- Chinese: 田尾湴 (田梅洞)

Standard Mandarin
- Hanyu Pinyin: Tiánwěibàn (Tiánméidòng)

= Tianweiban =

Tianweiban, formerly known as Tianmeidong, is a village in Donglu Town, Wenchang County, Hainan, China with a population of roughly 50 people in 10 households.

==Name change==
The inhabitants of Tianmeidong changed their village's name in 2007 on the advice of a feng shui master, in hopes that it would bring them prosperity. The villagers were not entirely clear on the meaning of the new name, only that the obscure final character was pronounced the same as "to bump (碰)" in their local dialect of Hainanese. The change began to cause inconvenience for the villagers because officials did not know how to enter the character into computers; villagers found themselves unable to obtain identity cards, marriage certificates, and other documents as a result.

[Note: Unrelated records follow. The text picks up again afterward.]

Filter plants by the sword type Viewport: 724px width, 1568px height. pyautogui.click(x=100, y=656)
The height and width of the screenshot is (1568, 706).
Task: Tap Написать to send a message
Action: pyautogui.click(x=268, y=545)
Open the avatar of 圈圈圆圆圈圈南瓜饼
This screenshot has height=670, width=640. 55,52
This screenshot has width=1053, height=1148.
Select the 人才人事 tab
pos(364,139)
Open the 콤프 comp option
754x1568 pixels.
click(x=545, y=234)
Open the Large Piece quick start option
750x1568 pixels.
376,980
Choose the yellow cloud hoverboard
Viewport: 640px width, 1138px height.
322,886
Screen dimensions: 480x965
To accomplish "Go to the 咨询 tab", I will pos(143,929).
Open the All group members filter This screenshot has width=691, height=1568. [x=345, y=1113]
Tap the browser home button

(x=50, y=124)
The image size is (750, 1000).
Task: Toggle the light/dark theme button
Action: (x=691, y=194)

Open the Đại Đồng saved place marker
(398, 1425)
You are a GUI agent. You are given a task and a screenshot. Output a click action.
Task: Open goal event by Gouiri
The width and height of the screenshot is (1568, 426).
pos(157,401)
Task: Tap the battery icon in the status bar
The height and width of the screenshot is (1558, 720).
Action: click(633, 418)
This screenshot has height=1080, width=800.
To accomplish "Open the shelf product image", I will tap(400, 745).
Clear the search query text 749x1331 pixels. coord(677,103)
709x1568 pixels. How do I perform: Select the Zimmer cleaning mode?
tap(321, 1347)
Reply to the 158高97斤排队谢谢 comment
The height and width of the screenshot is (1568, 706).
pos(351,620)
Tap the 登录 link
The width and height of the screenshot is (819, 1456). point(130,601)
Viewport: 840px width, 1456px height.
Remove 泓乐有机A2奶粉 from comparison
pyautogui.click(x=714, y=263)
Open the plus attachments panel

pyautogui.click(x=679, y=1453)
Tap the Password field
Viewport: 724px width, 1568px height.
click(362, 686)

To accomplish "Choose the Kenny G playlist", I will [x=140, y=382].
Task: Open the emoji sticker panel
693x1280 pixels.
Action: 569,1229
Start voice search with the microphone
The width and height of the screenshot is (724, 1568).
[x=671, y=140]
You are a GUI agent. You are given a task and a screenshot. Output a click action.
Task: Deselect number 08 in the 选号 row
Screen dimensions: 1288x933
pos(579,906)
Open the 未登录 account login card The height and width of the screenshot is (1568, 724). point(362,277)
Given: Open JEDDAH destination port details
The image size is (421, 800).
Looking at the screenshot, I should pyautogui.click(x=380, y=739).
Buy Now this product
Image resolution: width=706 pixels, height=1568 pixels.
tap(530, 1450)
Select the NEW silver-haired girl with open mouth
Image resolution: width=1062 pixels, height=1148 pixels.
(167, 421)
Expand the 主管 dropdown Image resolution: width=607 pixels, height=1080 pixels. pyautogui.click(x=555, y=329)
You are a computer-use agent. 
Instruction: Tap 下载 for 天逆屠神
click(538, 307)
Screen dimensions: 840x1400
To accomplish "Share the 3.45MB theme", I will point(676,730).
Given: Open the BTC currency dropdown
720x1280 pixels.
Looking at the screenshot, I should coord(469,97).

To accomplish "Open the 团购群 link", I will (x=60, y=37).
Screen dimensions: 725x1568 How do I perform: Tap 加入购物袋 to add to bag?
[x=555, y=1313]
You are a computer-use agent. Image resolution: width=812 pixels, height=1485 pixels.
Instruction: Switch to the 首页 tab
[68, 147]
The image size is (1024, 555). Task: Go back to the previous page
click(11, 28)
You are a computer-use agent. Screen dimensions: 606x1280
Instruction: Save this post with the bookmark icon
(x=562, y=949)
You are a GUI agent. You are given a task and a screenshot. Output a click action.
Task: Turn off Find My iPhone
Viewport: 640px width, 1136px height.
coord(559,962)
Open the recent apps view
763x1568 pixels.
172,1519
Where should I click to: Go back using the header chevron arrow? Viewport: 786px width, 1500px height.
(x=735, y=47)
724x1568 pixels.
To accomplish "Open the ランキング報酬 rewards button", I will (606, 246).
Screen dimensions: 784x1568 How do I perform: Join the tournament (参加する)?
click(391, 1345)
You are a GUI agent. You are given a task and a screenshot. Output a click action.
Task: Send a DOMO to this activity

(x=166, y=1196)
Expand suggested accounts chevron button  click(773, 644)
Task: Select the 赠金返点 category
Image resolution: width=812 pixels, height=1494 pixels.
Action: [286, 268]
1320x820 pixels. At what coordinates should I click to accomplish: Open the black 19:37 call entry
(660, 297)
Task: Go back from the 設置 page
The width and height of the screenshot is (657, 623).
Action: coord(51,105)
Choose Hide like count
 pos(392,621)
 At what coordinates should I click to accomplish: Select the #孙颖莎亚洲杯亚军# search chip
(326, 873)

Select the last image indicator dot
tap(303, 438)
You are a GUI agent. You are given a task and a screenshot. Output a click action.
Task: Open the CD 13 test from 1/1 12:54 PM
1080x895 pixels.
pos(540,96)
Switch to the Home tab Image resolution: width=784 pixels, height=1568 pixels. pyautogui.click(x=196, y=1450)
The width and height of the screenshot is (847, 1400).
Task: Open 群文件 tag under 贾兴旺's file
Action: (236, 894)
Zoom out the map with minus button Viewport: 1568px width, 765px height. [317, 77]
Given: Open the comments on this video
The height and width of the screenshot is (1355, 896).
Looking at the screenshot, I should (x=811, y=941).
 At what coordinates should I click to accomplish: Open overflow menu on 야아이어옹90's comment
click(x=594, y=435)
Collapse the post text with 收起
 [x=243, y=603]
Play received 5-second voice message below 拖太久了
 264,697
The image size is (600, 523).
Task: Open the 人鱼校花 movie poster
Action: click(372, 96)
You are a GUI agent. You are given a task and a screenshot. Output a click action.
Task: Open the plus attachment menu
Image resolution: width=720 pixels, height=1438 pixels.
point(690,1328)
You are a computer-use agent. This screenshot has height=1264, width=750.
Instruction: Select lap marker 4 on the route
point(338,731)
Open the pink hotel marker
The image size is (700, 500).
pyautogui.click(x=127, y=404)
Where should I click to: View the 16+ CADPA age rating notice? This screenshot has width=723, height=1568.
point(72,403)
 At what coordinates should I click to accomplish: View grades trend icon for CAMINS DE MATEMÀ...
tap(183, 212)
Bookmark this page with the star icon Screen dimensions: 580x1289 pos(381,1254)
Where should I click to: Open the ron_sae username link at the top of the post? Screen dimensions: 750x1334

The final character in the village name, which means "deep mud", is present in the Big5 standard commonly used for traditional Chinese characters, where it has the code D5E4, as well as in Unicode, where its code point is U+6E74. Although it is absent from GB 2312, an old character encoding standard used in the China, the newer character sets GBK and GB 18030, which supersede GB 2312, do contain the character, encoded as 9CB0. News reports in both China and Hong Kong referred to the character by describing its shape, rather than printing the actual character in question.